The latest news is that Bruce's barrister has applied for a judicial review. I don't know if it has been granted yet but counsel has promised that Bruce won't be destroyed untill every legal avenue has been explored.

This means that Bruce won't die on Monday but he is still condemened and his life hangs in the balance. It vital to keep up the pressure and keep emailing/writing. We may get little or no notice next time.

Our emails to NI ministers are getting brushed off with referals to Dept. of Agriculture and Rural Development.

I'm trying to find some sympathetic NI politicians that we can write to who might help pin down Robinson, Kelly and McGuinness. See below:

Please email the following regarding Bruce. They are mps in the area Bruce was taken from. Please forward everywhere!

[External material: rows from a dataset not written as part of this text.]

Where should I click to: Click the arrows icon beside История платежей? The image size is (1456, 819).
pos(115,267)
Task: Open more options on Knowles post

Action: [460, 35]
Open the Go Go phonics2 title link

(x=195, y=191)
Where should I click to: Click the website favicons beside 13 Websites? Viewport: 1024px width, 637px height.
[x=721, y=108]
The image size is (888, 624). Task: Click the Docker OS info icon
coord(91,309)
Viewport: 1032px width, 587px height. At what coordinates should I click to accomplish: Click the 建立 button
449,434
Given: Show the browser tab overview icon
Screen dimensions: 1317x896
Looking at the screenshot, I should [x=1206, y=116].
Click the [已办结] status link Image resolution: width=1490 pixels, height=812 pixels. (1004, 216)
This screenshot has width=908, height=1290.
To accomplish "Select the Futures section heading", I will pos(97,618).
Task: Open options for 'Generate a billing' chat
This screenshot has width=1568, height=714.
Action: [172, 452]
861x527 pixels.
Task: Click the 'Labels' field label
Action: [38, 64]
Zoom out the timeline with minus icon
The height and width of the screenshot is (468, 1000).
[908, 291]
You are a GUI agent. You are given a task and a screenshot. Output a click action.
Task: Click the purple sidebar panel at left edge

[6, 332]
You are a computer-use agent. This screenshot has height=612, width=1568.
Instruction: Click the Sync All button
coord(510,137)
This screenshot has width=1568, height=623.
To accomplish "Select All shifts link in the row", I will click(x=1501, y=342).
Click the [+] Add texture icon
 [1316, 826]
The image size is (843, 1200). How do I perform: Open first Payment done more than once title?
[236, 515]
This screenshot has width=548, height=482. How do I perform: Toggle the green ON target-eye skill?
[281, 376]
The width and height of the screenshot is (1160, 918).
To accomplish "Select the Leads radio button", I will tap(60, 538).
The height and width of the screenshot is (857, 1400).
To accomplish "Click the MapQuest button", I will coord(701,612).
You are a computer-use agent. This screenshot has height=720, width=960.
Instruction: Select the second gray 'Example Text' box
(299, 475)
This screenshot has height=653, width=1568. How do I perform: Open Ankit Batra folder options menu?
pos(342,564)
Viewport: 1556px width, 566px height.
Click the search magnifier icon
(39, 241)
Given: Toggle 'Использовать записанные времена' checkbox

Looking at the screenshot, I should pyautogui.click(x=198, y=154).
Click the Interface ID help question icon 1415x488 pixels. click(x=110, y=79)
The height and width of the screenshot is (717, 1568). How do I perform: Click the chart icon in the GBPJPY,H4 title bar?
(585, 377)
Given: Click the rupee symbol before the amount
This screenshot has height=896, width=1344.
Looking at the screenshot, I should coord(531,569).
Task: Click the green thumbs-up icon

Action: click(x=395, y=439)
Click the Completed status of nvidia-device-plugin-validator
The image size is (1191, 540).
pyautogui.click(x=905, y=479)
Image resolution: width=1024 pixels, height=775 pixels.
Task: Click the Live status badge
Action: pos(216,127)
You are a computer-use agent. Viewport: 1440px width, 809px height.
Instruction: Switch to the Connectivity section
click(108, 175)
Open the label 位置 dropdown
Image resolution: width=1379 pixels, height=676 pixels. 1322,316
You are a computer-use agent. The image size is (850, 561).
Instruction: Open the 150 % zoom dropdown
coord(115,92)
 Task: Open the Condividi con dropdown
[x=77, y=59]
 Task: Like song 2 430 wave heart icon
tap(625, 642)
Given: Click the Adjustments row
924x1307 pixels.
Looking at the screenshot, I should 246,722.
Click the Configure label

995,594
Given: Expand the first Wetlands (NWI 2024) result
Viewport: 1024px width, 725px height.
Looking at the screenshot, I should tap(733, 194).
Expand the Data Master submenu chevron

more urgent contact details

North Down constituency has six MLAs (think each constituency has six elected)
MLA = Members of the Legislative Assembly

Alex Easton
Stephen Farry
Peter Weir
Leslie Cree
Brian Wilson

Alexander Easton DUP ???

Stephen farry ???

Peter Weir DUP [email protected]

Leslie Cree UUP [email protected]

Brian wilson???

or facebook pages

Here's Peter Weir
Stephen Farry MLA | Facebook

Here's Stephen Farry MLA
Stephen Farry MLA | Facebook

Brian Wilson
Stephen Farry MLA | Facebook

Thank you!!!


----------



## Rescue Remedies (Oct 27, 2008)

New bruce video. Please crosspost, guys!

YouTube - Saving Bruce


----------



## srhdufe (Feb 11, 2009)

Poor baby! :crying:
I would give him a home.... 

To the evil people who did this to him...

Rot in hell!! :cursing:


----------



## Johnderondon (Jul 6, 2009)

I have written to all the addresses.

How can government and welfare organisations say that people should care for their animals if they kill Bruce when sanctuary is on offer in Eire?


----------



## Johnderondon (Jul 6, 2009)

Wow! This is really going around the world.

URGENT Bruce the pit bull needs your intervention!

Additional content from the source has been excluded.